A new study published in the Annals of Behavioral Medicine suggests that happily married people may have lower average blood pressure than either unhappily married people or singles.
The new study, carried out by researchers from Brigham Young University, followed about 200 married people and 100 single people for a period of 24 hours. Each person was fitted with a device that recorded blood pressure at random points during 24 hour period. After the monitoring period, each person completed a survey about their overall level of happiness in their current relationship. When the data was analyzed, researchers found that those who reported being more happy in their relationships had lower blood pressure that those who were either unhappy or single.
While compelling, this research may simply reflect a known relationship - stress increases blood pressure. When considering that the study was conducted within a community that traditionally places great value on the ideas of marriage and family, being unmarried or unhappily married in the study community might create a more stressful situation than it would for people in other communities. So, it is difficult to generalize the findings to wider populations.

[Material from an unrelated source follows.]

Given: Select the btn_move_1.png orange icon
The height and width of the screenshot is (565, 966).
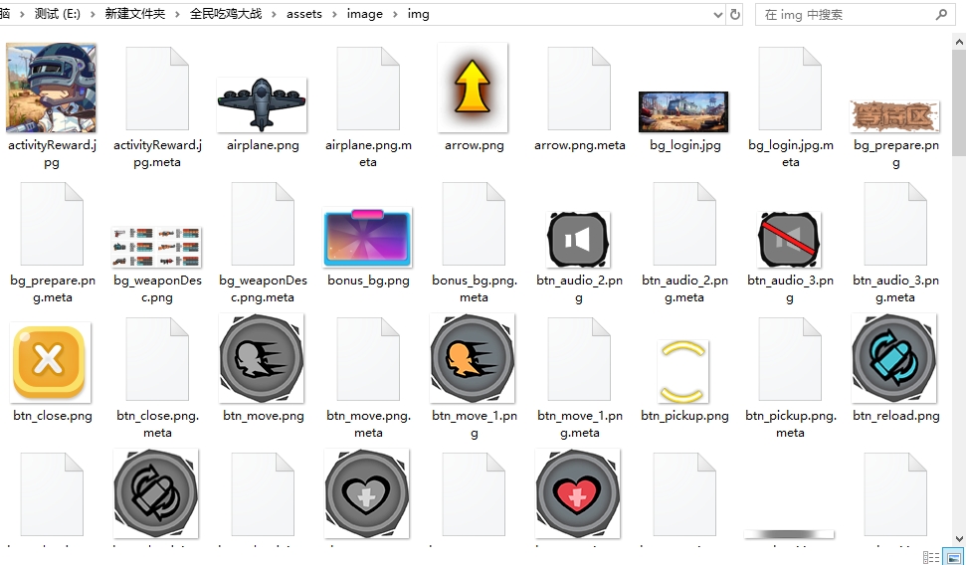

In fact, previous studies have shown that there do appear to be some health benefits to being in long term relationship. One study, for example, found that married people have a lower risk of heart disease than single people. In that study, though, it was the relationship itself that mattered, not whether the relationship was happy or unhappy.
Though interesting, more research will need to be done to see if this effect happens in other communities, and whether the decreases are large enough to be clinically significant.